No plenário virtual, somente o ministro Dias Toffoli votou pelo acolhimento do pedido dos metalúrgicos. Ele defendeu, em caráter restrito, a aplicação da revisão a segurados que acionaram a Justiça entre dezembro de 2019 e abril de 2024, período em que havia decisões favoráveis ao recálculo dos benefícios.

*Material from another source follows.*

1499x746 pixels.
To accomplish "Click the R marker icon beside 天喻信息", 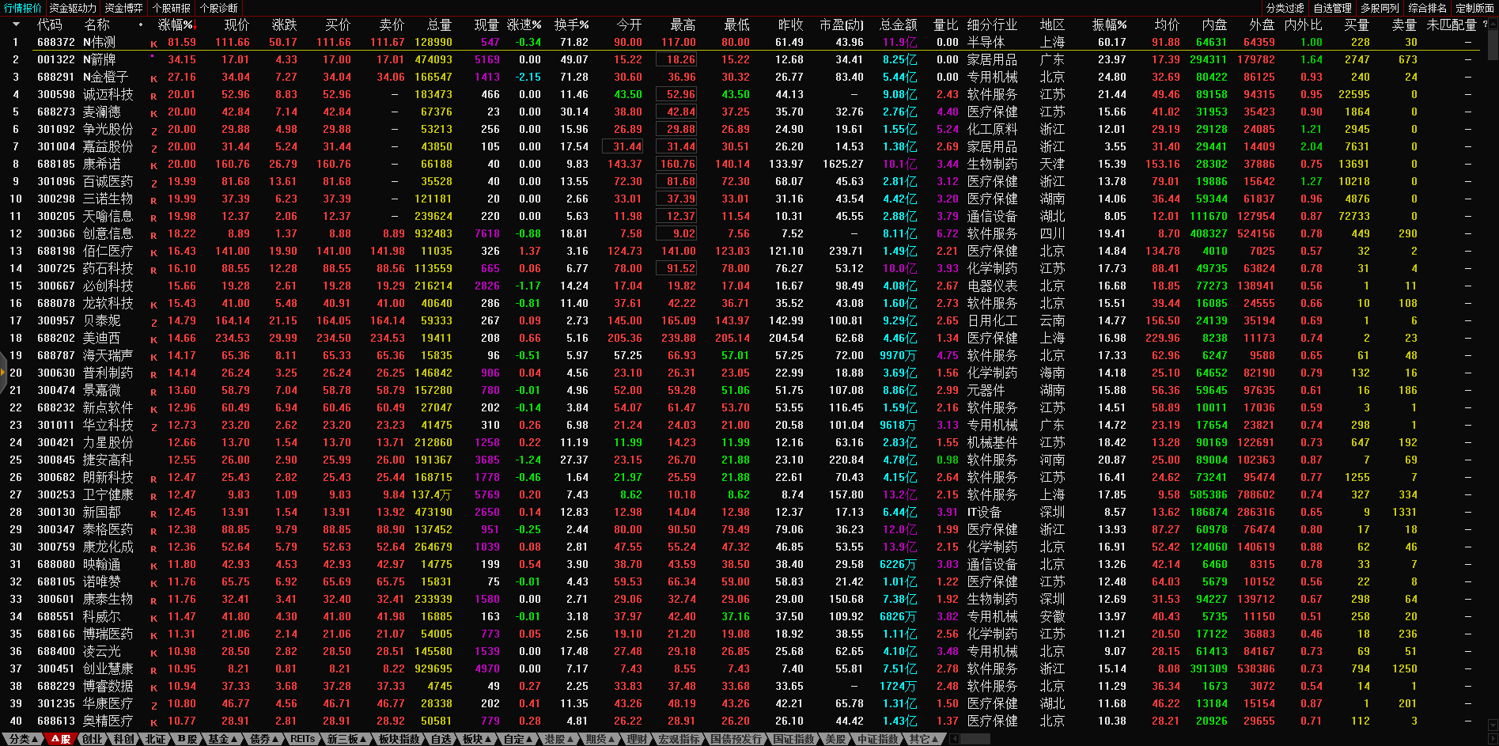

Mesmo que o presidente do STF e o ministro André Mendonça, que ainda não depositou seu voto, acompanhem o entendimento de Toffoli, a maioria dos ministros do STF já votou por manter a tese sobre a "revisão da vida toda". O caso deve voltar a ser julgado no plenário virtual do Supremo, mas ainda não há data para que isso ocorra.
Entenda
A chamada "revisão da vida toda" permitia incluir, no cálculo dos benefícios previdenciários, salários anteriores a julho de 1994, antes da implantação do Plano Real. O STF havia validado essa possibilidade em 2022. Em abril de 2024, no entanto, ao julgar outra ação relacionada ao fator previdenciário, a Corte mudou de posição e fixou que a regra que considera apenas contribuições a partir de 1994 é obrigatória, afastando a possibilidade de o segurado optar pelo cálculo mais vantajoso.
No final da semana passada, o Supremo rejeitou um outro recurso contra decisão que rejeitou a revisão da vida toda das aposentadorias do INSS. Por 8 votos a 2, o plenário seguiu voto do relator, Alexandre de Moraes, que entendeu que não houve nenhum "vício" na decisão do STF sobre o tema.